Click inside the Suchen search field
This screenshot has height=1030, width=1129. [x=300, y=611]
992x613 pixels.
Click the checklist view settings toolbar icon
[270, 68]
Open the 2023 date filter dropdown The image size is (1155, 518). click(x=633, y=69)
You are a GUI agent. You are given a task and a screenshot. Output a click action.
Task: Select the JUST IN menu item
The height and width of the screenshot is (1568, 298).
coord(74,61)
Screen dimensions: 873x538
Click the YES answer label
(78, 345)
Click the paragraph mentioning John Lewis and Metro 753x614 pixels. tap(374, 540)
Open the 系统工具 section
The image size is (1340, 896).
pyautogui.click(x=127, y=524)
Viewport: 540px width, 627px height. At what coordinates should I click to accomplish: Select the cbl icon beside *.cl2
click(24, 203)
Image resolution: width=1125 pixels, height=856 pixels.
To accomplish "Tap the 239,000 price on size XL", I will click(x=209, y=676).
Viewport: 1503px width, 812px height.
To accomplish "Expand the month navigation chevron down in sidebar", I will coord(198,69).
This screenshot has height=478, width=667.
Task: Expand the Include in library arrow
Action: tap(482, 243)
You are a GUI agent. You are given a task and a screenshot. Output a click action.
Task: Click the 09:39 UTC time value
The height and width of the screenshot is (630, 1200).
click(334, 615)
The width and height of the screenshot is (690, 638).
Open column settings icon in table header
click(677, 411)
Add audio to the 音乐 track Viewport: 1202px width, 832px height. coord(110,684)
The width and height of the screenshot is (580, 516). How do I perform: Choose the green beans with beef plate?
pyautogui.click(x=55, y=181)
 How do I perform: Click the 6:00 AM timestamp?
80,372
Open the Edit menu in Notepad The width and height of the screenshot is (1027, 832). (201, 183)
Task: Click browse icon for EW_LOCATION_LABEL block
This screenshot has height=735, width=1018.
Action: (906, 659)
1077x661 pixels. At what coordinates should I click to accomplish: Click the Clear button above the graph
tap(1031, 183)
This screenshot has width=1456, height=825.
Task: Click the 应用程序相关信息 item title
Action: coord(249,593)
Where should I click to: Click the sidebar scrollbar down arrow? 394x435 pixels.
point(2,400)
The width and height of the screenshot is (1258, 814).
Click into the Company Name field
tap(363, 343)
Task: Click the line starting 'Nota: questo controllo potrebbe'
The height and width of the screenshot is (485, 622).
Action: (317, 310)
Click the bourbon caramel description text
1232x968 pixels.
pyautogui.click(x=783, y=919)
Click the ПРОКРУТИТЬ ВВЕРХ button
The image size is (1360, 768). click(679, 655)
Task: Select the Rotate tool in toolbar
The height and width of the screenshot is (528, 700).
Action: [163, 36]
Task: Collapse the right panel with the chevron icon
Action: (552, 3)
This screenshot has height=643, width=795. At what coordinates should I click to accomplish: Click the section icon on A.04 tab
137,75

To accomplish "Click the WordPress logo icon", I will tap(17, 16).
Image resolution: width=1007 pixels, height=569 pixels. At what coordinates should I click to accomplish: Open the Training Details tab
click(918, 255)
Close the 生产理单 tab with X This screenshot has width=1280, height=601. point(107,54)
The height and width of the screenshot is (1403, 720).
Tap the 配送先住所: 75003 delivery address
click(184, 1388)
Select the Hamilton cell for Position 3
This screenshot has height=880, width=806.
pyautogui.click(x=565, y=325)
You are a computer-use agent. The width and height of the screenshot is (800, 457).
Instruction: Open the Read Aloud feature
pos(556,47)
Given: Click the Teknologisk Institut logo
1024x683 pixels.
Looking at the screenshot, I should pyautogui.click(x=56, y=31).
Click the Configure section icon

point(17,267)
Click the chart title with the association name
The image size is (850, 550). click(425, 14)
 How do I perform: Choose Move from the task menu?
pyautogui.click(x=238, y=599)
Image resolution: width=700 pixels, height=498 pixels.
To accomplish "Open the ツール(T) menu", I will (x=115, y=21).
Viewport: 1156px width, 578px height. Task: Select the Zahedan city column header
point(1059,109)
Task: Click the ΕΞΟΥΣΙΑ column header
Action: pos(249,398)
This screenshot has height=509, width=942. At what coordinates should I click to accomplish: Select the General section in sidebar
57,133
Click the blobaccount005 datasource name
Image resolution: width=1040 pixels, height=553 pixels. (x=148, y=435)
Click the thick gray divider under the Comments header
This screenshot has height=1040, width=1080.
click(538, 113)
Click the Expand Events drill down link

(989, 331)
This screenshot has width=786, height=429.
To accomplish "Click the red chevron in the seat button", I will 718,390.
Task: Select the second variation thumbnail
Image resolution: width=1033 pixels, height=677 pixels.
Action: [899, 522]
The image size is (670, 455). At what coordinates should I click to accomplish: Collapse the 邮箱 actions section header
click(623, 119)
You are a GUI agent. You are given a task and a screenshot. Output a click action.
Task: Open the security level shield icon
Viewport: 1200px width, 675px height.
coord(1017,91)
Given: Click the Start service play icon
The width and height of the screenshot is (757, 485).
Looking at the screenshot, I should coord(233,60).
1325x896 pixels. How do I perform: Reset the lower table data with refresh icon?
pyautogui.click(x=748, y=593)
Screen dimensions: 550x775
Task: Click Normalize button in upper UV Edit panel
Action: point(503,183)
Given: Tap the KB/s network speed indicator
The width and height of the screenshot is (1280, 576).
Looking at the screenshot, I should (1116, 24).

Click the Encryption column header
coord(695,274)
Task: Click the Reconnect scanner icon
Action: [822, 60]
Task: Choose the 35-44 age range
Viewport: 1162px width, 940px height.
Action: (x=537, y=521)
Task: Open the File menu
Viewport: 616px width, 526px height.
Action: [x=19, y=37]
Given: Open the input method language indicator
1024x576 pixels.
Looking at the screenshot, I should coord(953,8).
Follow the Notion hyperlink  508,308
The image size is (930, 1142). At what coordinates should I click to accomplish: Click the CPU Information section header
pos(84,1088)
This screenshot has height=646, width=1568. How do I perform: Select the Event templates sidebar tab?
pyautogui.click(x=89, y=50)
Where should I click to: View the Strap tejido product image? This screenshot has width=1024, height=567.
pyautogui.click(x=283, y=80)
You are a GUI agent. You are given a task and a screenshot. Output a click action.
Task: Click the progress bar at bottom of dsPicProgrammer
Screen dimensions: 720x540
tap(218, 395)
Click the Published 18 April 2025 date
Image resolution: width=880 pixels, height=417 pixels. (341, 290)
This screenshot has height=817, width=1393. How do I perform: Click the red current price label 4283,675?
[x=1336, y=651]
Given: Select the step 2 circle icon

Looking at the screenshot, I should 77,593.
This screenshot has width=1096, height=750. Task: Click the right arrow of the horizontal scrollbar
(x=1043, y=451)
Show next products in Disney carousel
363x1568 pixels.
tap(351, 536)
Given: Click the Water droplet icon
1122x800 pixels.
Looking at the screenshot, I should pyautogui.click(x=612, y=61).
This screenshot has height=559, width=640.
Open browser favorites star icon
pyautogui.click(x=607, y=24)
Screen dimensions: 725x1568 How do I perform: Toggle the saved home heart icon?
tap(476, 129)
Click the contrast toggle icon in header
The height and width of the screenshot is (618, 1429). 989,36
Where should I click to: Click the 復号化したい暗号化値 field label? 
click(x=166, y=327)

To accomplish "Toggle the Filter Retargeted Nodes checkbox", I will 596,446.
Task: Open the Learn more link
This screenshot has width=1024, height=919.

- Try it: Word for word, restate the listing above from its first line to the line with "Open the 系统工具 section", keeping both.

- Solution to this exercise:
Click inside the Suchen search field
This screenshot has height=1030, width=1129. [x=300, y=611]
992x613 pixels.
Click the checklist view settings toolbar icon
[270, 68]
Open the 2023 date filter dropdown The image size is (1155, 518). click(x=633, y=69)
You are a GUI agent. You are given a task and a screenshot. Output a click action.
Task: Select the JUST IN menu item
The height and width of the screenshot is (1568, 298).
coord(74,61)
Screen dimensions: 873x538
Click the YES answer label
(78, 345)
Click the paragraph mentioning John Lewis and Metro 753x614 pixels. tap(374, 540)
Open the 系统工具 section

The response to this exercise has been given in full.